When death finally drew near and the forces of law were at the gates, Heimfell the giant two-headed king built a great tomb in the hills. He ordered his sorcerers to place a curse upon his family and servants, forcing them into a state of unlife to guard his crypt for eternity. Many treasure seekers have died within his halls and to this day the two-headed king is still lord of his final domain

This twelve page adventure features a two level dungeon with about 55 rooms. It’s varied, interesting, and not quite as static as most tomb adventures. It’s a good dungeon, suffering only from a lack of evocative writing, and, perhaps, just a tiny touch of the The Tomb Problem.

This is part of a compendium of adventures. About fifty pages with nine adventures included. Which, doing a quick thumb through, appear to be decent adventures.This one, though, is a two level tomb dungeon housing the skeleton of a giant two-headed king of old. And his undead buddies. And some static shit. And a decent number of traps. IE: What one expects from a tomb adventure. The level here is a bit suspect. Ye Olde Cleric will be getting a workout calling on his god to wash that undead right out of their hair. Chock full of nuts, and undead … with the second level of the tomb having a -2 to turn attempts. Nice try buddy, but eights and tens are still gonna fuck up some undead, I think? Meh, it’s just a resource, like anything else, I guess. 

A lot of what’s going on in this tomb is going to be familiar. You enter a room, it’s got a sarcophagus, and inside is a clawing sound and a moaning female voice saying “let me out, help, let me out.” A wight. Or, Ye Olde Niches With Skeletons In Them. This extends, even, to the classic statue trap/puzzle, of which there are several present. Statue with gemstone eyes, a hand raised in warning, eyes begin to glow and then shoot disintegration beams. These are all classics. Up to and including bridges over chasms and a giant stone rolling ball trap. The classics are present, both in trap form and in creature form. The adventure does a decent job with them. Take that wight encounter. The scratching and the female Help Me (Daphne?!) sound help set this apart. It’s not just a sarcophagus with a wight inside, but the sounds, and lure from them, help to amplify the encounter just a little bit more. 
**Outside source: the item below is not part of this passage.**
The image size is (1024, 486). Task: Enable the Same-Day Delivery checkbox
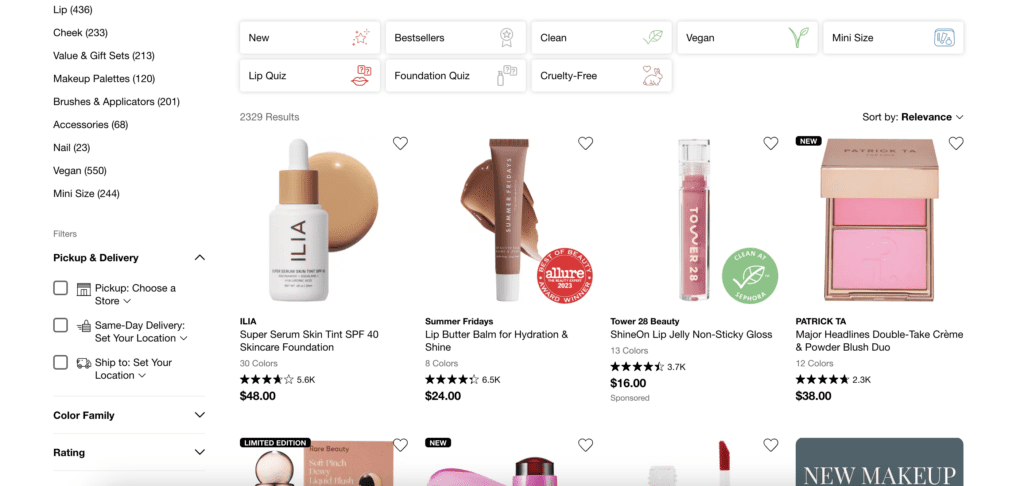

You could have a room with a wight. Or a room with a sarcophagus and a wight inside, which is better. Or, Make the sarcophagus stone. Or, how about white-streaked black marble. Stick in some tattered tapestries of a stern faced elderly woman. Make them tattered and decayed. Finally, add the scratching at the lid and the Help Me. We;ve gone from a minimalist encounter, a wight, through some other versions to arrive at an encounter that has a smattering of evocative text and has something active going on, the scratching and voice. It’s now closer to a situation and infinitely more interesting than just a boring old sarcophagus with a wight inside.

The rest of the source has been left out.